But in general. A lot of our monitoring is kind of hard at some level because you know, we're tailscale at a tailscale can't always benefit from tailscale to help operate tail scale because you know, it's tailscale. Um, so it, it still trying to figure out how to detangle the chicken and egg situation.

It's really annoying.

there's the, the term dog fooding, right? Where they're saying like, oh, we, we run, um, our own development on our own platform or our own software. but I could see when your product is network infrastructure, VPNs, where that could be a little, little dicey.

[00:46:06] Xe: Yeah, it is very annoying. But I I'm pretty sure we'll figure something out. It is just a matter of when, another thing that's come up is we've kind of wanted to use tailscale's SSH features, where you specify ACLs in your, you specify ACL rules to allow people to SSH, to other nodes as various users.
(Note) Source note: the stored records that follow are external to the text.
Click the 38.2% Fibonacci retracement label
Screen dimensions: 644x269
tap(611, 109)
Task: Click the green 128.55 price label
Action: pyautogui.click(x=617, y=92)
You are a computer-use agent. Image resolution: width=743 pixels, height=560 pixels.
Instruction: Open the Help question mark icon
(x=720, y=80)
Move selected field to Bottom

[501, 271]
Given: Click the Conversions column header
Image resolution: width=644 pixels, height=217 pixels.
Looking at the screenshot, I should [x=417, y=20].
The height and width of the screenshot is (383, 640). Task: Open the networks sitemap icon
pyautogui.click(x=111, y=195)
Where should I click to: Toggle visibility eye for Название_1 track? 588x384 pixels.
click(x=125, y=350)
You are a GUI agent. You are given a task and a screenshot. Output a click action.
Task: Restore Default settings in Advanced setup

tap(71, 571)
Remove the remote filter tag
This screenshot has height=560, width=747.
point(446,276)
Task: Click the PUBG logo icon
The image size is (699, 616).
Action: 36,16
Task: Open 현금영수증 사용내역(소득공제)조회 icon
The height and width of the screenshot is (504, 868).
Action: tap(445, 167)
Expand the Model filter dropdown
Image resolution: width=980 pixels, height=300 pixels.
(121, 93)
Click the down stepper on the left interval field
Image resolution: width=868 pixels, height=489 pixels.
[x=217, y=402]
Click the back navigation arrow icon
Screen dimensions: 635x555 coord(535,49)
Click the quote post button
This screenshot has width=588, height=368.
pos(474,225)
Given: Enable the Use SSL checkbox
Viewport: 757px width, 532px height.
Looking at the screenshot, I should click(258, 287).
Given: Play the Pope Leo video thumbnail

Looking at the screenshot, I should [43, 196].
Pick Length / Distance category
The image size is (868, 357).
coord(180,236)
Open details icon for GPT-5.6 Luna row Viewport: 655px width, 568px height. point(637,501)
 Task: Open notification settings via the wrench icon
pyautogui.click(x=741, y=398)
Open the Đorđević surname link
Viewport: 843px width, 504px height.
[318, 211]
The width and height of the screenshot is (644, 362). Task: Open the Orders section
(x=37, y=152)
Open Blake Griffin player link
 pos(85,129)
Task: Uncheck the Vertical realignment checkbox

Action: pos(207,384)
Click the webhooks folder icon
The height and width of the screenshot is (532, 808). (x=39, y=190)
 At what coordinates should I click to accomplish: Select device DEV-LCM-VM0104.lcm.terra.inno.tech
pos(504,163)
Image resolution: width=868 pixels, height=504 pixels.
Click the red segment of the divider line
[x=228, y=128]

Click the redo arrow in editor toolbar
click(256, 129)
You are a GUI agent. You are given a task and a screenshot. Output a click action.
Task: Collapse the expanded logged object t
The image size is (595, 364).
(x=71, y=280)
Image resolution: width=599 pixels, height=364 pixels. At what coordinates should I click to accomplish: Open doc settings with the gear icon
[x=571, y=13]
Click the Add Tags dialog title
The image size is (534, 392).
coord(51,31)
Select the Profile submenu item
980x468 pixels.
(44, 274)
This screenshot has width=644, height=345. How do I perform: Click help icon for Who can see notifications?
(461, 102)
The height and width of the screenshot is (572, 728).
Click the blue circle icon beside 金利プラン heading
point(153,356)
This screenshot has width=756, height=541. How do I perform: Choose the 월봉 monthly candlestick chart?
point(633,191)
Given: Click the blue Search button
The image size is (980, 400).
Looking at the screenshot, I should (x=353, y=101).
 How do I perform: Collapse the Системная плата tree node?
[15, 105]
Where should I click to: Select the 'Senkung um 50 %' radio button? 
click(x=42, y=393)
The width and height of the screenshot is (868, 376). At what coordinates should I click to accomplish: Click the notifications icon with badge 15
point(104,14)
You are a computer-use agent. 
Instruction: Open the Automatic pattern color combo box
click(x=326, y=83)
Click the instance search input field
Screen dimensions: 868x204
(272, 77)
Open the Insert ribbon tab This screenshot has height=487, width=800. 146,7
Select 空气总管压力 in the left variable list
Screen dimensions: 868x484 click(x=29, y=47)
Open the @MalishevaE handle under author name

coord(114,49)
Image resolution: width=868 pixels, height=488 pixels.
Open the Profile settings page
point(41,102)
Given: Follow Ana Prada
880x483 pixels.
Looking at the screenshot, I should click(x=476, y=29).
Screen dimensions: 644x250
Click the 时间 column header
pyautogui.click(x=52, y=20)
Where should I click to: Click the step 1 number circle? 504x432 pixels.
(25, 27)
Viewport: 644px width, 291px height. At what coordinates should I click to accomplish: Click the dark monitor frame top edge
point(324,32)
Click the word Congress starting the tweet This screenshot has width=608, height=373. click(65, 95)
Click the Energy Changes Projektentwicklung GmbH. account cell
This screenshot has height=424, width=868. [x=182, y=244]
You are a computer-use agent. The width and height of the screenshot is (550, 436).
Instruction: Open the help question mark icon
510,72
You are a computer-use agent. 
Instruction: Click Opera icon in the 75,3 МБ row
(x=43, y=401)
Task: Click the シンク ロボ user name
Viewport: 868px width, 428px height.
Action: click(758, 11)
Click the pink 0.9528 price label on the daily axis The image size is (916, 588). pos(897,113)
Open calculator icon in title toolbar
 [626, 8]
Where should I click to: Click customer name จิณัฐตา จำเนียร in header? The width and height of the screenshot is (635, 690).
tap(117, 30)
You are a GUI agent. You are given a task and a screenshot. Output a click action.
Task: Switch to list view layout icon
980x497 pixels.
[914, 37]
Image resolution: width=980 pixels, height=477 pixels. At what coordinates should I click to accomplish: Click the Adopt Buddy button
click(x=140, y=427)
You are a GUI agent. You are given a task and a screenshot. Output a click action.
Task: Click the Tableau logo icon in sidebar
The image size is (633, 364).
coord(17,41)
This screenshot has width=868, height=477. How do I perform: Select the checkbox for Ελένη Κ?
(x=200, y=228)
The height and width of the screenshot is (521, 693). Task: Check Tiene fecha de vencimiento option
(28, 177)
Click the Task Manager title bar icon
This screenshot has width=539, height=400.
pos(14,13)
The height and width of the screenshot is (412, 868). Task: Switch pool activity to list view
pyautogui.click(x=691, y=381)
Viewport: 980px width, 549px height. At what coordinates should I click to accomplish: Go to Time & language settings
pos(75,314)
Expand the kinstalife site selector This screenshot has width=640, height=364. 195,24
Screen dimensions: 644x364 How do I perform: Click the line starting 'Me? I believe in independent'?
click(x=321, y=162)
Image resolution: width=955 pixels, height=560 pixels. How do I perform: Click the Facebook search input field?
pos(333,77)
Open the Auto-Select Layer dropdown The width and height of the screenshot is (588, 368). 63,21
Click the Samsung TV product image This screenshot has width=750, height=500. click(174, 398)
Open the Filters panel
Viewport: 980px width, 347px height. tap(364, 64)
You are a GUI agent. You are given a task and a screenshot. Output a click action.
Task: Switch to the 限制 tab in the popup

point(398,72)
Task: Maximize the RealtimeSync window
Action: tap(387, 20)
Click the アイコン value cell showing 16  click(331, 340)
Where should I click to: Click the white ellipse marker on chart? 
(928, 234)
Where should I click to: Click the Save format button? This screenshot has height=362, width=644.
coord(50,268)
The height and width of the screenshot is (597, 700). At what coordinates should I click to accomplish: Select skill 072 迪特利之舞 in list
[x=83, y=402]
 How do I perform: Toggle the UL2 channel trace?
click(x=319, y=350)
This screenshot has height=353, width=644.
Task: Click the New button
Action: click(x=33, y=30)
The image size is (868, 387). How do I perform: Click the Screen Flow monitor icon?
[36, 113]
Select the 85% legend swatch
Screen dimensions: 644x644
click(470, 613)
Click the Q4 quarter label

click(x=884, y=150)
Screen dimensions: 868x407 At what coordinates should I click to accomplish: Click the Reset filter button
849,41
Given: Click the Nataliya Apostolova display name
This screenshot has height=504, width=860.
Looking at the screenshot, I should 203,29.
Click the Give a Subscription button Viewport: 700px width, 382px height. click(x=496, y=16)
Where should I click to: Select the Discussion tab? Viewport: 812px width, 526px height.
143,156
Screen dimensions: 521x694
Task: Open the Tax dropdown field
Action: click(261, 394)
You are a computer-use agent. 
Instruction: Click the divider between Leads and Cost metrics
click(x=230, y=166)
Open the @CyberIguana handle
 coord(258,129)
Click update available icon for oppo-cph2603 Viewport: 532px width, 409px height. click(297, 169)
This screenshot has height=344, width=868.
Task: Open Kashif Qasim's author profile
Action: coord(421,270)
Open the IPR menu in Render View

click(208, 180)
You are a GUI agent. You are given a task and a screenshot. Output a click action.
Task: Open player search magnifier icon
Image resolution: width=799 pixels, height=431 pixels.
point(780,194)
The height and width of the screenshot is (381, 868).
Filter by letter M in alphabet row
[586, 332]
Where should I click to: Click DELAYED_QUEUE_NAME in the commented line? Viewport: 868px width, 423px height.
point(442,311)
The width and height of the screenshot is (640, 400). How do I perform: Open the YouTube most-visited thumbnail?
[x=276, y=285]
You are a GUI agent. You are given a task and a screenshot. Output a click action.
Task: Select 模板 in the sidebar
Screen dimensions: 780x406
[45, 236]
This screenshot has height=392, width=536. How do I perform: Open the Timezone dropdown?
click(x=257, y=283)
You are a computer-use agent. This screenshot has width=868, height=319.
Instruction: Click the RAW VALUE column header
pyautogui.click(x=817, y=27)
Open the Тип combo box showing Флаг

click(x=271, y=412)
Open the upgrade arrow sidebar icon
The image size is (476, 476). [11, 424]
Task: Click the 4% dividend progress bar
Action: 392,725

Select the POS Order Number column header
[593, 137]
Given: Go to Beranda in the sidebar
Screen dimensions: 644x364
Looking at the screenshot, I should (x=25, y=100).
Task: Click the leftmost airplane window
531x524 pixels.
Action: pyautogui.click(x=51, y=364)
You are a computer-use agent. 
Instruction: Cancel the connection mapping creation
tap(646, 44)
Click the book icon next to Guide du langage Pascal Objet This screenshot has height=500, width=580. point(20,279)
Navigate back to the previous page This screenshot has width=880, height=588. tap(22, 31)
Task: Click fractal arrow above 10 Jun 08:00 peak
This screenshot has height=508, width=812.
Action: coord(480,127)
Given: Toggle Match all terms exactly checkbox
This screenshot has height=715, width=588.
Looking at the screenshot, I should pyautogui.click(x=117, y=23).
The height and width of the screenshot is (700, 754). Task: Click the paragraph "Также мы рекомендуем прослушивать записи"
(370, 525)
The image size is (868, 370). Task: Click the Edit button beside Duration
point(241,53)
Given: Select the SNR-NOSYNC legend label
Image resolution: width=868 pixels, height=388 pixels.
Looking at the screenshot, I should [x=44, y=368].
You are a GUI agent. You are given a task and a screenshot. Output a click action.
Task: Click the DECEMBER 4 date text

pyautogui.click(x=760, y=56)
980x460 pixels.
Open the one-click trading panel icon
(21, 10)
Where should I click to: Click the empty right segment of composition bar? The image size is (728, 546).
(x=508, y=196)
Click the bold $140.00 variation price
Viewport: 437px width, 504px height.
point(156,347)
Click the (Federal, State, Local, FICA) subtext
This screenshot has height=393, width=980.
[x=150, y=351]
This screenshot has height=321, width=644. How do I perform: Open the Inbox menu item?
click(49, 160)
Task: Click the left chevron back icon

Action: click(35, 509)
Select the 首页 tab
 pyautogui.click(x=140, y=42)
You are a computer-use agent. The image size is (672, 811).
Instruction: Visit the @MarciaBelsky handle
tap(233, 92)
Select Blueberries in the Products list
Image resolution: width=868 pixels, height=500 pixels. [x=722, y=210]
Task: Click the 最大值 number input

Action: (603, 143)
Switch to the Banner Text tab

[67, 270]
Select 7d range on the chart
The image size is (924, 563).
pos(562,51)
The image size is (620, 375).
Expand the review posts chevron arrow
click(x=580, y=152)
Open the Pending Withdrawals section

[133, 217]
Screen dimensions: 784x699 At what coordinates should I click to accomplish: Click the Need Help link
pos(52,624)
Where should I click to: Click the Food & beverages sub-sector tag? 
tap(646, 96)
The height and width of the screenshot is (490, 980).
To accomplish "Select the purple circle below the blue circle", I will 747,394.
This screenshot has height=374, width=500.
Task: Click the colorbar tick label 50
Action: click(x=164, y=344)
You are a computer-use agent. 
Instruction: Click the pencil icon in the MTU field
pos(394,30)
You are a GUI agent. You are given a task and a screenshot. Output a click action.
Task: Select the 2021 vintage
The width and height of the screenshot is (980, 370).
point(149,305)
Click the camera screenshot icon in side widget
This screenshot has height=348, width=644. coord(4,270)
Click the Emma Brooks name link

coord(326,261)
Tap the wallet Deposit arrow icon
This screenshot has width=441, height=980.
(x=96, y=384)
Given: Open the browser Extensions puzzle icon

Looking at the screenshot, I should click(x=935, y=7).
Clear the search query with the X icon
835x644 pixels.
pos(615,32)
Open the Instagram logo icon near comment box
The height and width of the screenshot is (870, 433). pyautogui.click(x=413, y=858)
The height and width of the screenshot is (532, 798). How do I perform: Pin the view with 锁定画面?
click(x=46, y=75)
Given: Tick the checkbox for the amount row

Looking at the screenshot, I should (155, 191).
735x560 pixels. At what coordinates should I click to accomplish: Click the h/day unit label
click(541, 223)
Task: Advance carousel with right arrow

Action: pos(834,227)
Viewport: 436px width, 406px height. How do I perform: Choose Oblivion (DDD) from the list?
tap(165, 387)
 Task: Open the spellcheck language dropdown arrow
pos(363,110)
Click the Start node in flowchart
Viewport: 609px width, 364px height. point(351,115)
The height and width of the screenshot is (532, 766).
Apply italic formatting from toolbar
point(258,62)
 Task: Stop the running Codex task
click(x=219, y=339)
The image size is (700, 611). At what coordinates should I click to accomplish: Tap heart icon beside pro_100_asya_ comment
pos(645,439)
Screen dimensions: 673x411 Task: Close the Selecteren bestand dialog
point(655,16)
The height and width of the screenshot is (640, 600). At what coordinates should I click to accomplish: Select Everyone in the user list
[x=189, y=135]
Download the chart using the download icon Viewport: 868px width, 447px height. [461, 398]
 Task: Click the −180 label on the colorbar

but if that becomes your main access to production, then you know, like if tailscale is down and you're tailscale, like how do you get in, uh, then there's been various philosophical discussions about this. it's also slightly worse if you use what's called check mode in SSH, where, uh, tail scale, SSH without check mode, you know, you just, it, the, the server checks against the policy rules and the ACL and if it. if it's okay, it lets you in. And if not, it says no, but with check mode, there's also this like eight hour, there's this like eight hour quote unquote lifetime for you to have like sudo mode on GitHub, where you do an auth an auth challenge with your auth aprovider. And then, you know, you're given a, uh, Hey, this person has done this thing type verification.

And if that's down and that goes through the control plane, and if the control plane is down and you're tailscale, trying to debug the control plane, and in order to get into the control plane over tailscale, you need to use the, uh, control plane. It, you know, that's like chicken and egg problem level 78,

which is a mythical level of chicken egg problem that, uh, has only been foretold in the legends of yore or something.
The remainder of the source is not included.